If you take the current season as a benchmark, there has obviously been a learning process in the management and in the club’s environment. Baumgart was offered the job after a selection process. The new combination of managing director Philipp Türoff and sports director Christian Keller was installed with great care and in advance. After taking office in 2019, President Werner Wolf – a former managing director from business – initially attracted attention with at least clumsy decisions. For example, in the farce about a new media director, who was sawed off again before he started, or in the early contract extension of coach Markus Gisdol after a series of defeats. Everything seemed to be the same as always at Geißbockheim: brief periods of rest were followed by supposedly cleansing chaos. But stability almost never.
But in view of the best season in decades, a similarly weak following season as 2017/18 is hard to imagine. When Baumgart was asked before the season finale in Stuttgart about his route for the Europa League game, he replied: “Just full throttle forward, that’s the important thing.” Words that really everyone understands. Of course there is a lot more work behind it, but it doesn’t take place on the microphone.
Those over 40 still remember the times when Cologne played for international places as a matter of course. For them, qualifying for Europe is also balm for childhood and youth memories.

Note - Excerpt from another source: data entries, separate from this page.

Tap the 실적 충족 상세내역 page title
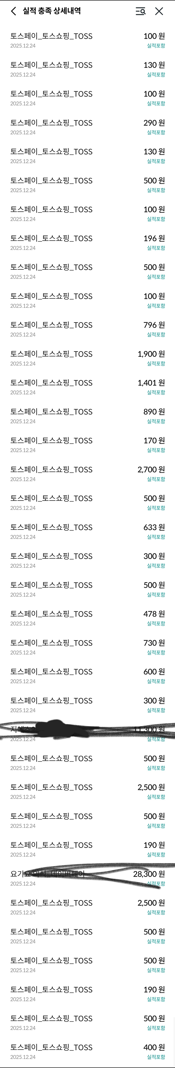175x1068 pixels. [52, 11]
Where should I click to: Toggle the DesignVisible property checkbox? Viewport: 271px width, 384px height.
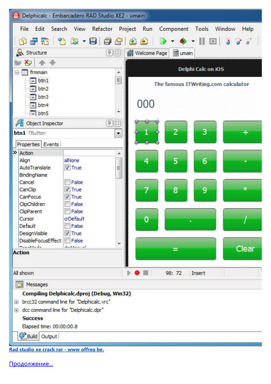67,233
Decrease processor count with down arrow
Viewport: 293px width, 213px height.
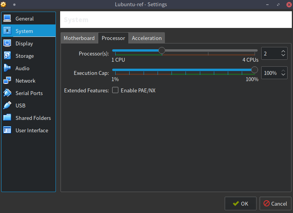click(x=283, y=56)
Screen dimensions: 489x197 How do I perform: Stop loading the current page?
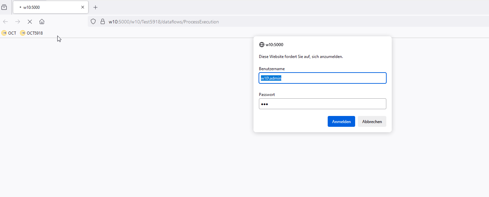click(30, 22)
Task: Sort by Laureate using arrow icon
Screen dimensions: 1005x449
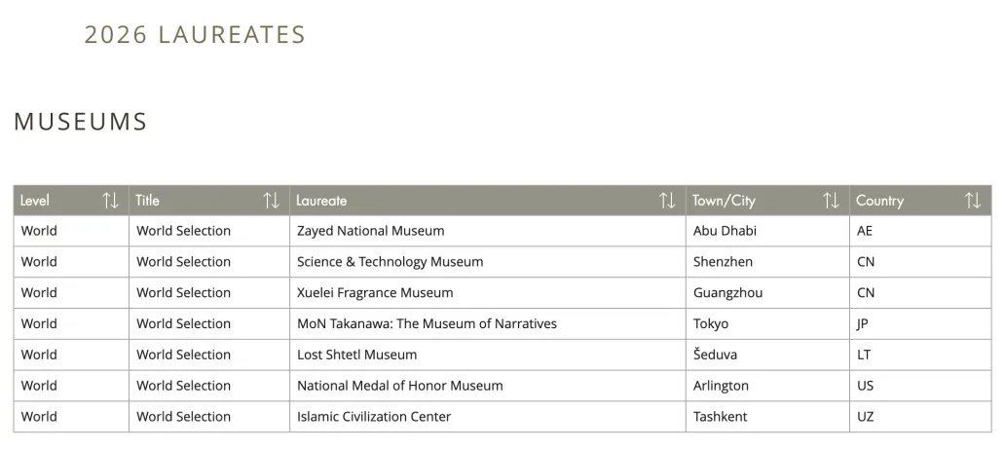Action: pyautogui.click(x=667, y=201)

The younger ones long to experience this for themselves: Baumgart “fills a gap that has existed for a long time here in the club and in professional football in general, makes pithy statements,” said Stephan Schell, spokesman for the Ultras “Wilde Horde”. “It’s nice to have someone who can do it with simple means.” In addition to the success that can be counted and the energy on the pitch, this down-to-earth, simple speech by the coach has reconciled the Cologne fans with their club. And lets them dream of a sunnier future. If they show a bystander the final table, they will be able to say almost ironically this summer: “We missed the Champions League.”
But apparently there is a certain realism in Cologne despite the success. “The Conference League is getting so awesome,” was the headline in the “Express”, the city’s largest tabloid, which is not known for its reserved headlines. And when journalists asked Baumgart how the Kölner Bank in Stuttgart would deal with the chance of the Europa League and the intermediate results from the other stadiums, they were once again explained the Cologne game principle, which worked extremely well. “They can’t interest us,” said the coach, demonstratively irritated: “Because we have to play forward.” It’s that easy now at FC.